Raising a glass to Lambrusco, “Chin-chin,” he urges. Before renegadely recommending that some Lambrusco wines pair well with … pizza.
Powerful young winemakers are driving Lambrusco forward. As well as using SuFriGradi, the F1 Grand Prix’s name for the fastest high-performance car, the wine bottle is the exact fit of a Ferrari F1 piston.
Barilla pasta
Early in the morning, as you walk through Modena’s large balcony, look through restaurant windows to see women playing, waving and shaping the day’s pasta.
For Barilla, pasta is an art. They hired Fellini and Lynch to bring art-house production values to their commercials.
At Academia Barilla, Parma, chef Marcello likes his pasta al dente, with a slight bite. He criticizes the Neapolitans for cooking their pasta so briefly that it’s crunchy while decrying the Milanese who cook it past al dente to make it soft.
In Parma, Barilla’s first store is open to visitors to learn the history of Italy’s most famous pasta. Within walking distance is the Academia Barilla and its library of 26,000 food titles and 5,000 menus: open to the public, by appointment, on Mondays.
However, Marcello thinks outside the box, reinventing pasta. Overcooking the fusilli for 25 minutes, cooling it in ice water, drying it in the oven at 50 centigrade and finally frying it for just three seconds creates popcorn as a snack.
Mutti Tomatoes
Across the Po River region, 400 tomato growers are eager to be awarded the Golden Tomato
A tree. The 7 million euro annual prize competition encourages suppliers to produce the best fruit for Mutti’s chopped tomatoes and tomatoes.

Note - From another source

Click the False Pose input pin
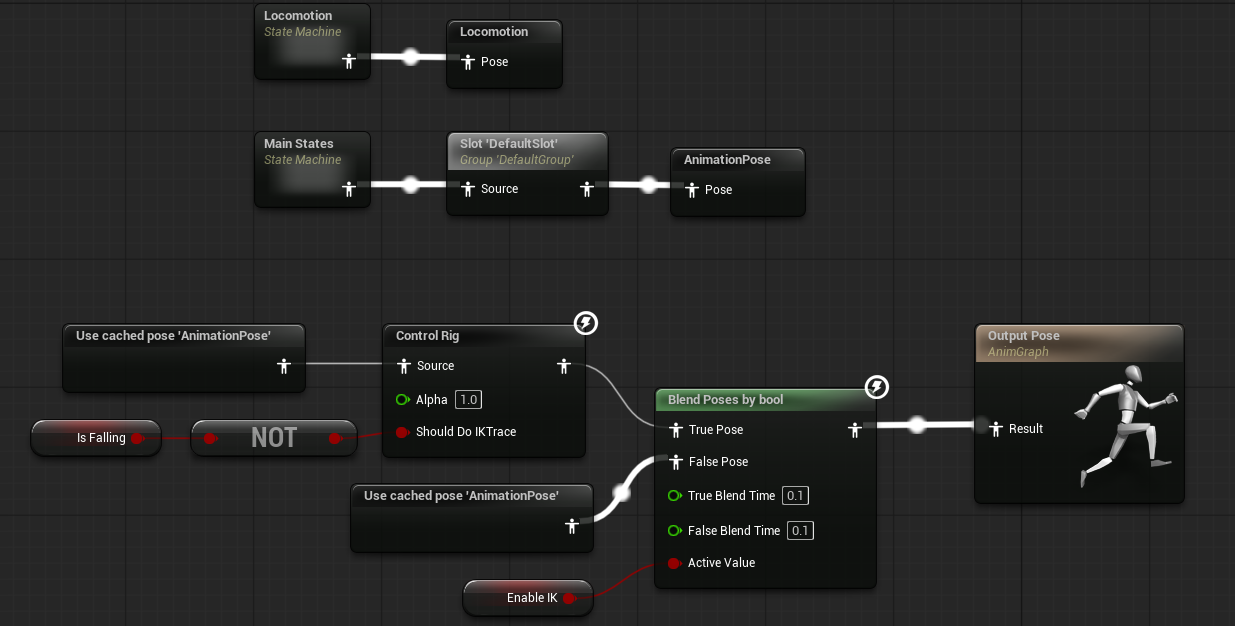This screenshot has width=1235, height=626. [675, 462]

In 1899 the Mutti family decided to focus on tomatoes and now their latest project is creating a canteen called “A place to eat”. Soon the tomato-resin structure, designed by Carlo Ratti, will open in the evening as a restaurant directed by Famiglia Cerea: a famous name that guarantees serious quality.

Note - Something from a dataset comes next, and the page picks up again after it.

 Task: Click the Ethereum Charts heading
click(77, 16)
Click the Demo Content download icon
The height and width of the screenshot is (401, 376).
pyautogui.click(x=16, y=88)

The canteen’s entrance, with echoes of Andy Warhol’s iconic work, is a wall of Mutti cans.
Truffles
There is a mystique to truffle hunting. Luigi Dattioli, who now runs Appennino Foods, searched for a year before his first truffle.
Even healthy truffle hunters with a lifetime of experience can draw blanks as their Lagotta Romagnolo dogs sniff among the roots of poplar, oak, hazelnut and hornbeam trees.
Many truffle hunters prefer female Lagottas, as they are said to concentrate better than males, keeping a sweet mortadella or prosciutto in their pocket to distract them from the truffles they find.
In the world’s truffle category, white truffles are the most prized, fetching around €5,000 per kilo on the volatile market. However, very few hunters are able to make a living from truffles alone.
Cooking hotspot
A rich area with soil, Emilia Romagna, cutting diagonally across Northern Italy from the Adriatic to the Mediterranean lays an epicurean epic. It is home to Bologna which many say is the food capital of the world. However, it is Parma that UNESCO has designated the world’s gastronomic community.
The ancient Via Emilia hosts a line of towns and cities, each with its own gastronomic heritage, creating Italy’s Food Valley. One of the hottest restaurants in the world.
Disclosure: Our tour was sponsored by Emilia Romagna Tourism.